Fragmento del texto:
+ + + + + + +
INTRODUCCION
Permítanme exponer sintéticamente mi enfoque sobre la pericia que se me ha solicitado, que luego -y antes de volver el caso concreto- respaldaré con breves consideraciones de teoría constitucional, teoría interpretativa, teoría democrática e historia jurídico-política. Resumidamente, diría que el Estado colombiano enfrenta un problema serio: la letra explícita y clara de la ley. Estamos ante un caso gravísimo, pero a la vez muy sencillo, ya que se resuelve, simplemente, leyendo los artículos aplicables (en particular los artículos 1, 8, 23 y 25 de la Convención). Quien tuviera dudas al respecto, podría consultar sino la jurisprudencia firme de la Corte Interamericana (en casos como Yatama, Castañeda Gutman, López Mendoza, Herrera Ulloa o Maldonado). Por eso, quien pretenda socavar el sentido claro del derecho vigente enfrenta una tarea más bien imposible: debe hacerle decir al derecho lo que no dice; contraviniendo una jurisprudencia sólida; y en un área, la referida a las garantías frente a restricciones políticas, ultra-resguardada.
DEMOCRACIA E INTERPRETACION JURIDICA HISTORICAMENTE SITUADA
Comienzo aclarando 4 supuestos teóricos de los que parto, en la lectura e interpretación de la Convención Americana, para luego reflexionar sobre las implicaciones de dichos supuestos en el estudio del caso que nos ocupa.
1) Democracia. La noción de democracia que asumo aquí encuentra inspiración y sostén últimos en principios democráticos como los consagrados en la Carta Democrática Interamericana del 2001; en el art. 23.1a de la Convención; o en casos como Castañeda Gutman. Entenderé a la democracia, entonces, como un proceso que tiene como protagonista a la ciudadanía, y que se realiza con la inclusión y deliberación de todos los miembros de la comunidad. Estos supuestos iniciales implican, por ejemplo, reconocer el estrecho vínculo que existe entre derechos políticos y sistema democrático, como dijo la Corte en Yatama v. Nicaragua; y reconocer la especial protección que merecen la discusión y crítica políticas como sostén de todo nuestro derecho.
+ + + + + + +
Tarea asignada:
Edita, por favor, el tramo del fragmento que comienza con las palabras que contienen "1) Democracia. La" y termina con "todo nuestro derecho.", reemplazando "ciudadanía" por "sociedad civil". El listado procede de otra fuente.

Datos proporcionados:
+ + + + + + +
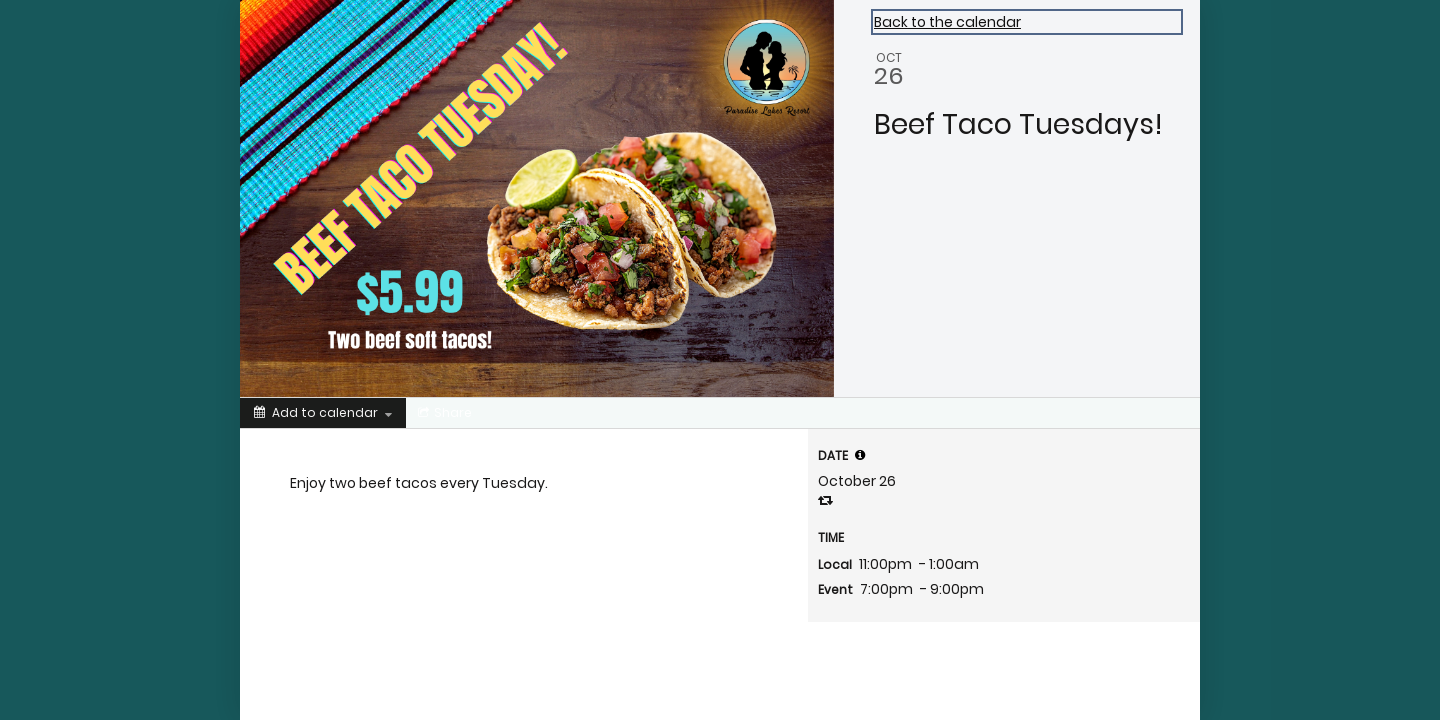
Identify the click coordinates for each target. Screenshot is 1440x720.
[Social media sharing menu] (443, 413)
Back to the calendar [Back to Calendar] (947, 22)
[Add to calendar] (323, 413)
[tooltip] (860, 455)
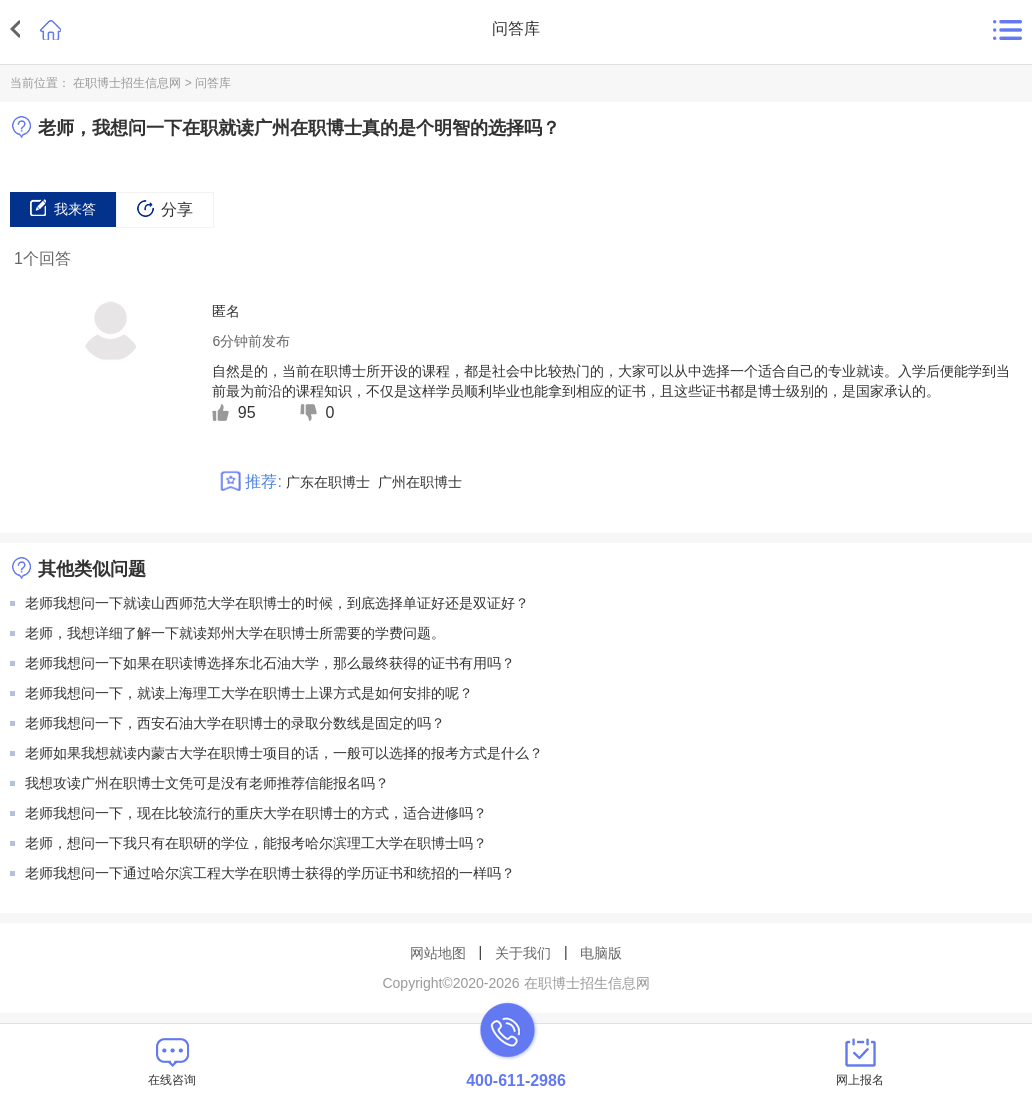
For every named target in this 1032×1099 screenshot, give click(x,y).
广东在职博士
+ + + + + + +
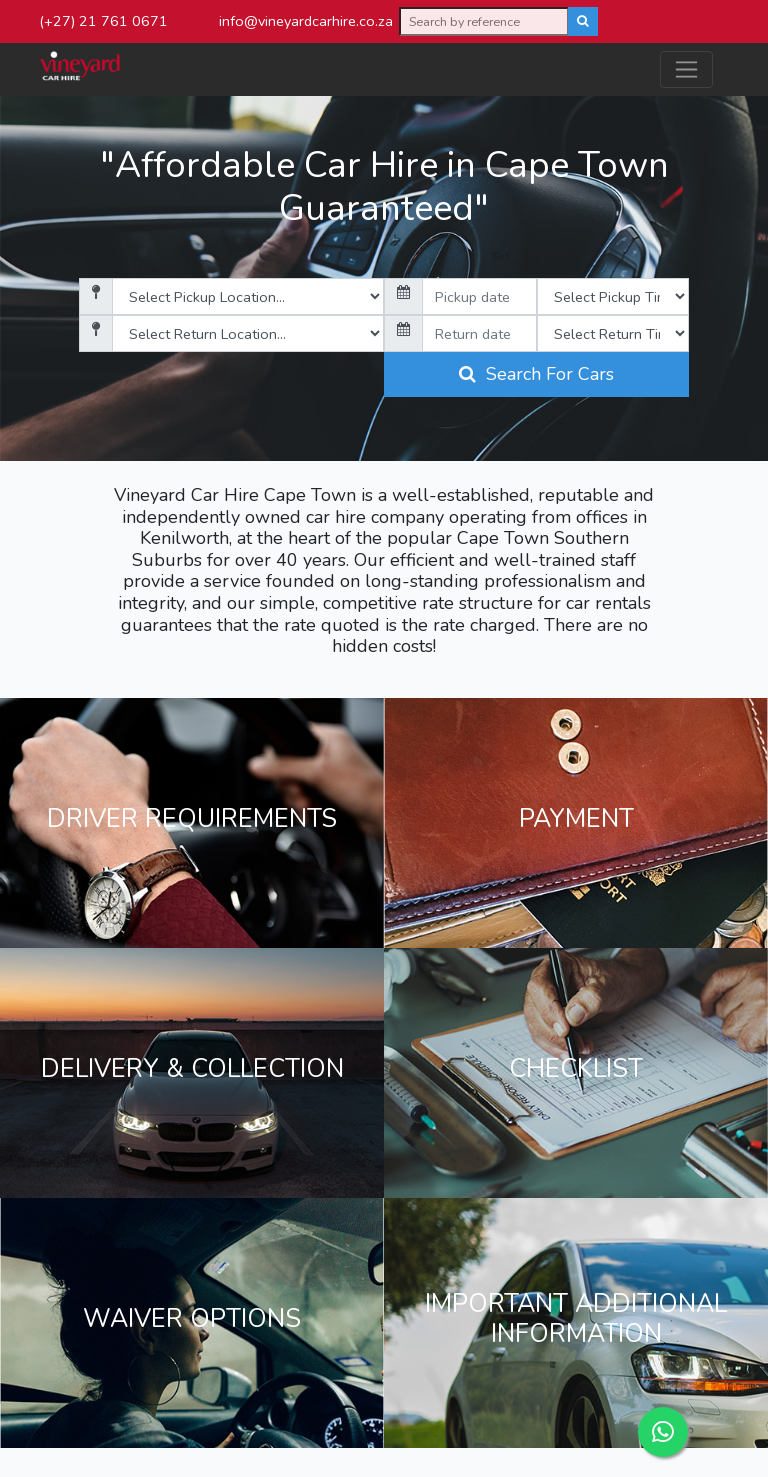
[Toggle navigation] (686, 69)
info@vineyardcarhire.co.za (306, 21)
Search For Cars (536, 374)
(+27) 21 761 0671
+ + + + + + +
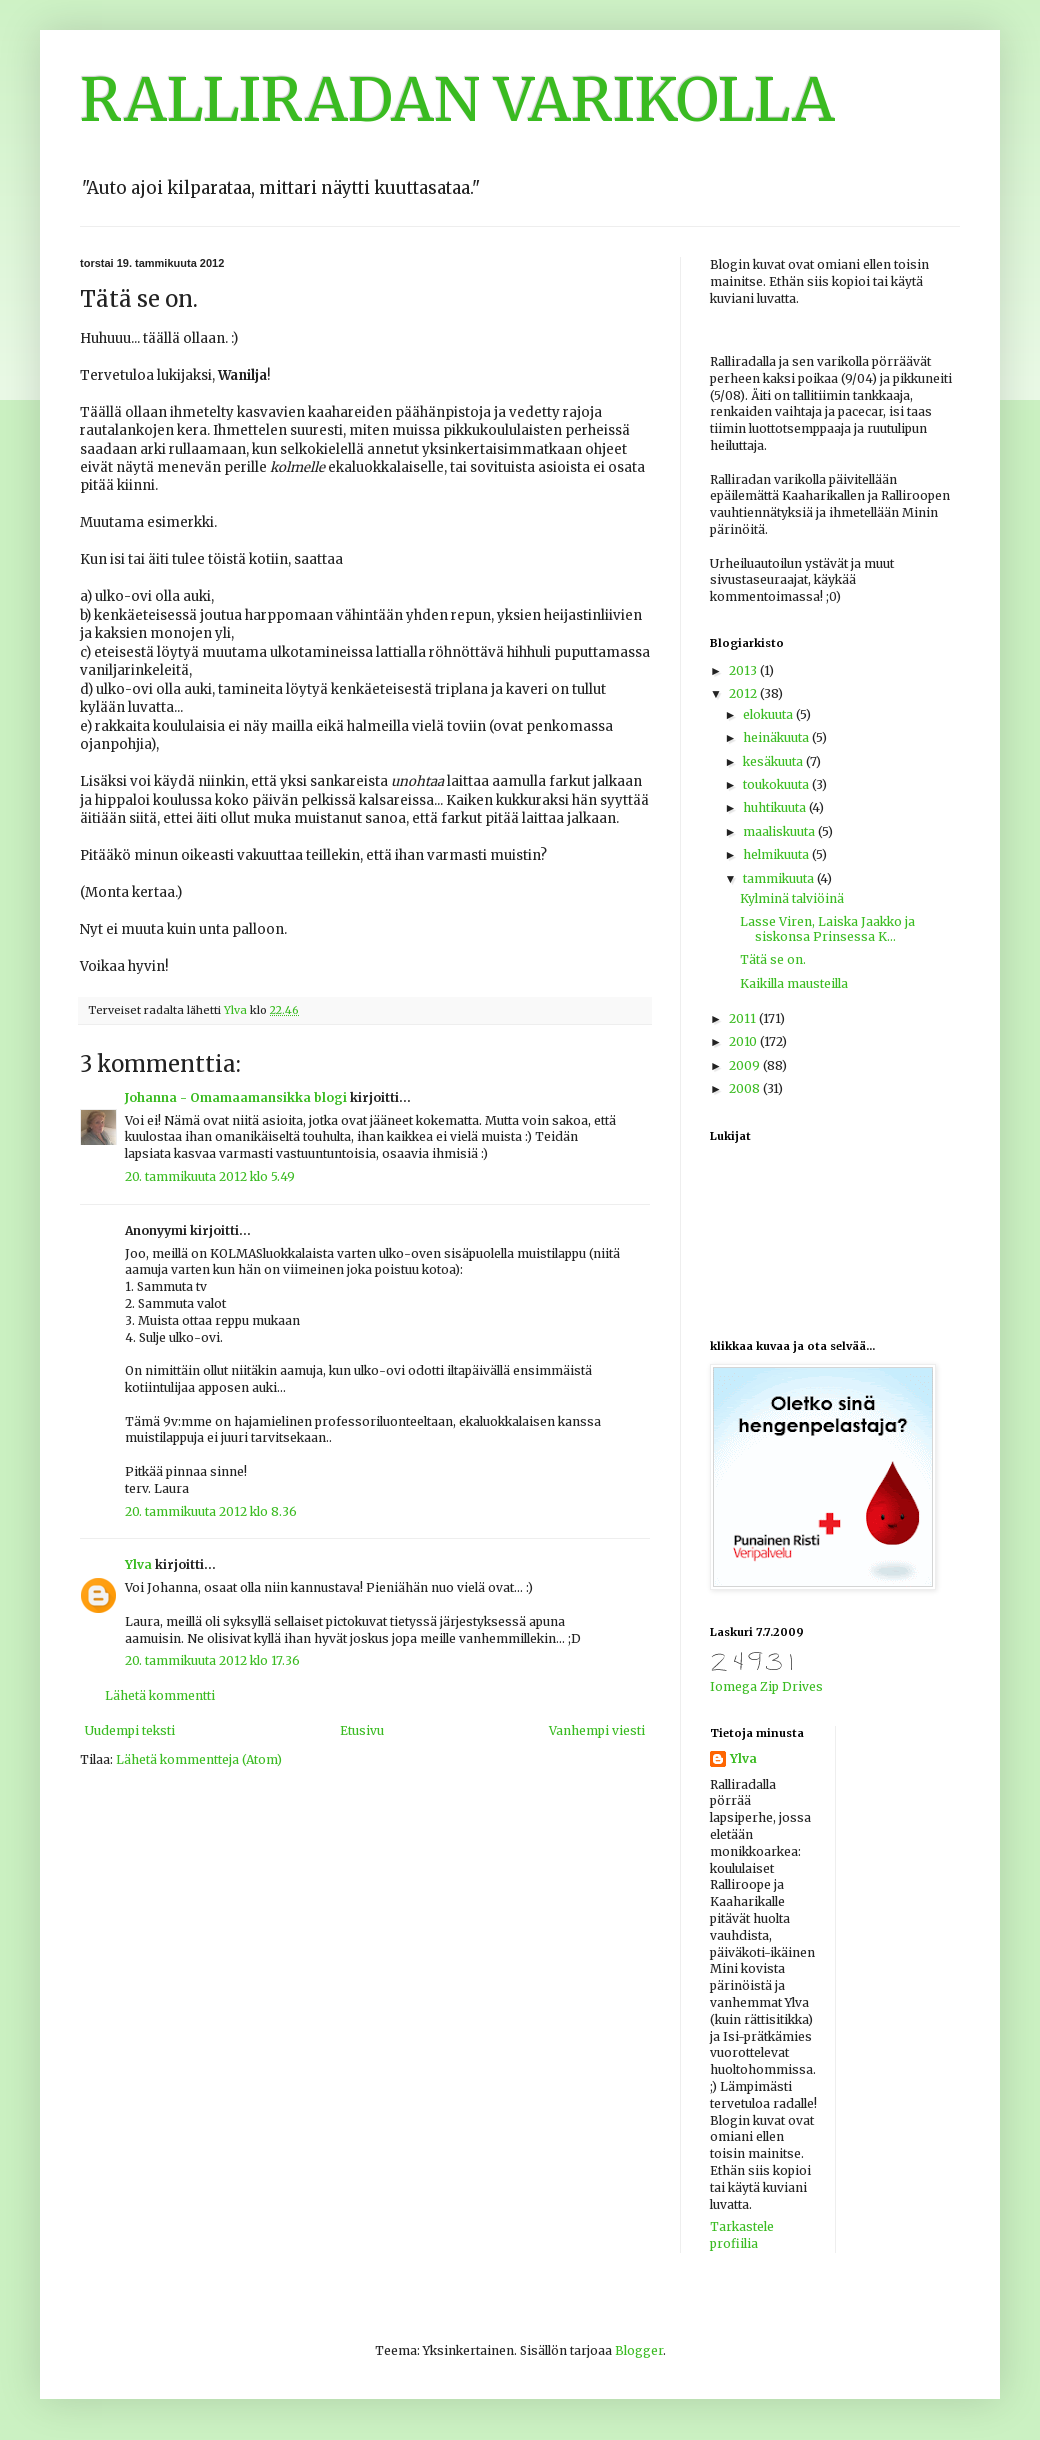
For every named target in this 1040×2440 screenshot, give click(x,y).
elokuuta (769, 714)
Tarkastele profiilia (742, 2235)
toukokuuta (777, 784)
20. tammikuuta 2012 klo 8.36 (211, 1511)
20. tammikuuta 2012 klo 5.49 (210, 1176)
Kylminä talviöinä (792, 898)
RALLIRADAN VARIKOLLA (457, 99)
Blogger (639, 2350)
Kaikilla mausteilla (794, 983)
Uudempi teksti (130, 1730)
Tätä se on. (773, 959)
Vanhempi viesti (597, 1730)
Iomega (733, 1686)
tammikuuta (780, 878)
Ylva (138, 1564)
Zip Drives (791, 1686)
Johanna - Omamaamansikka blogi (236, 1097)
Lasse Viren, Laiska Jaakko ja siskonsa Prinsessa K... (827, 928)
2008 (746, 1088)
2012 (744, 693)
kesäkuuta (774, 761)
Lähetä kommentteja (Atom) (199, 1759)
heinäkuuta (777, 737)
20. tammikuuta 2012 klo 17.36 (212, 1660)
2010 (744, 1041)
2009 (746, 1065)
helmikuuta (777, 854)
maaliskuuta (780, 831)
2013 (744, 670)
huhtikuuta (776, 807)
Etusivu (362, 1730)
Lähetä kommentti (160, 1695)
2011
+ + + + + + +
Resultado obtenido:
1) Democracia. La noción de democracia que asumo aquí encuentra inspiración y sostén últimos en principios democráticos como los consagrados en la Carta Democrática Interamericana del 2001; en el art. 23.1a de la Convención; o en casos como Castañeda Gutman. Entenderé a la democracia, entonces, como un proceso que tiene como protagonista a la sociedad civil, y que se realiza con la inclusión y deliberación de todos los miembros de la comunidad. Estos supuestos iniciales implican, por ejemplo, reconocer el estrecho vínculo que existe entre derechos políticos y sistema democrático, como dijo la Corte en Yatama v. Nicaragua; y reconocer la especial protección que merecen la discusión y crítica políticas como sostén de todo nuestro derecho.